Algı sensörleriyle donatılacağız, çok hassas olacağız, en ufak küslüklerden hassasiyetle kurtulacağız. Barışgınlığın dingin denizlerine, huzur okyanuslarına yelken açacağız. Sonra da yüzmek gerek mutlaka, her tarafımız ıslanmalı, doymalı tüm hücrelerimiz. Sünger gibi emmesini öğrenmeli, taa uzakta gözünü bu satırlara dikmiş olan siz de, çekebilmeli emebilmelisiniz mutluluğun barışçıl bereketini.
Yoga kursuna da mı gitsek? Hımmmmmm!!
Hadi kalkın artık. Güzel bir boy abdesti alın. Tepeden tırnağa ferahlayın boy abdesti sayesinde, her damla suyun şifa olması için dua edin bir yandan. Güzelce tertemiz kıyafetlerinizi giyinin. Seccadenizi serin Kıbleye doğru ve namaz kılın. Dua edin, yalvarın, konuşun, isteyin, yakarın, merhametine sığının Allah’ın.
Namazdan sonra, alın elinize Kur’an-ı Kerim’i, okuyun, sesli okuyun, sessiz okuyun, okumasını bilmiyorsanız eğer, nasıl öğrenirim diye düşünün.
Projeniz hazır işte. Kur’an okumasını öğrenin bir an evvel. Beş vakit namaz kılın, Ramazanda orucunuzu aksatmadan tutun, dininizi öğrenin tüm gücünüzle.

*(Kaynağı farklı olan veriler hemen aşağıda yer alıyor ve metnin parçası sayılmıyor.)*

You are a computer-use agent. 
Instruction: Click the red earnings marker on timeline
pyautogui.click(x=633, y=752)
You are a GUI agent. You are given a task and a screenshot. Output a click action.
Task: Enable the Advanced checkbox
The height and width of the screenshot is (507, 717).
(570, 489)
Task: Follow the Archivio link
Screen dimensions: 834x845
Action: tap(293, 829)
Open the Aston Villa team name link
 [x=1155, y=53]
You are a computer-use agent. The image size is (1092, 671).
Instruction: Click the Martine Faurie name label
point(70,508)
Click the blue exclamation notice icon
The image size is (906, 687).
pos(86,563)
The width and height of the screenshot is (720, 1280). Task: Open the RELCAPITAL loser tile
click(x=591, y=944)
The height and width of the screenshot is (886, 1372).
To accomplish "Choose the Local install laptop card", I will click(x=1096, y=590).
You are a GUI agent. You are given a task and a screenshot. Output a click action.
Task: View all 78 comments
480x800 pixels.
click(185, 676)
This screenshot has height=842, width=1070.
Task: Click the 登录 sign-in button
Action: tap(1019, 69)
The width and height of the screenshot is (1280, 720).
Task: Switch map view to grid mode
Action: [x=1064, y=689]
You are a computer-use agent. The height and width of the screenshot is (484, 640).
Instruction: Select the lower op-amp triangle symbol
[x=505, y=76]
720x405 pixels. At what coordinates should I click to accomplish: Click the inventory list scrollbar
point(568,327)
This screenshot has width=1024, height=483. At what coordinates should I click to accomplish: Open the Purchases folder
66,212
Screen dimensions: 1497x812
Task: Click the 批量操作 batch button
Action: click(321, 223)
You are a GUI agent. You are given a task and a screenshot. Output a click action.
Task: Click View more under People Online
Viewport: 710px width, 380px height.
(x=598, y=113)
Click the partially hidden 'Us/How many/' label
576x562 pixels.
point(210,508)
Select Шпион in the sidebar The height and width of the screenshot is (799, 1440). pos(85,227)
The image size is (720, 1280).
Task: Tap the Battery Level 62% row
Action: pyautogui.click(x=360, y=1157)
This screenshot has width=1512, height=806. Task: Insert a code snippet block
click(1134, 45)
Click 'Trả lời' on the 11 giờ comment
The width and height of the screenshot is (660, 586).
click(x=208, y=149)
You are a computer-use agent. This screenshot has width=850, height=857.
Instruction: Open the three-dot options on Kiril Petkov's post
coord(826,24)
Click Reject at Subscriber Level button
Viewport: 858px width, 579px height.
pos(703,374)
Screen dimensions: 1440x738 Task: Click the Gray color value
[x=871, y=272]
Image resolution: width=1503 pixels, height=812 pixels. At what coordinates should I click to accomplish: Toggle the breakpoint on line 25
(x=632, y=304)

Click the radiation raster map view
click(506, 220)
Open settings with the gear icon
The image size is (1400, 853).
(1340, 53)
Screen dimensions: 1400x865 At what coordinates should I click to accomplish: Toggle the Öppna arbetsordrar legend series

Yaşamanın nasıl olacağını öğrenin. Neler yapmak gerektiğini öğrenin. Yapın ama!
Yaptıkça nasıl da mutlu olacaksınız. O içinizdeki, bir türlü dolduramadığınız boşluklarınız nasıl da huzurla, mutlulukla doyacak, evet dolacak demedim, doyacaksınız. Emeğinize göre yavaş yavaş hazım edeceksiniz, bu doygunluk ömür boyu sürsün isteyeceksiniz.
Öyle şimdiye kadar yaptığınız gibi maymun iştahlı olmayacaksınız, ne kadar iradeli ve dik hissedeceksiniz kendinizi. Ne kadar ama, bir bilseniz…
Sizin kiminle küs olduğunuz belli, evrenle barışmak demek ne demekmiş anladınız mı şimdi? Sadece ismini değiştirip evren demişler.
Ama haklarını da yemeyelim, gerçekten barışmamızın zamanı gelmiş de geçiyormuş değil mi?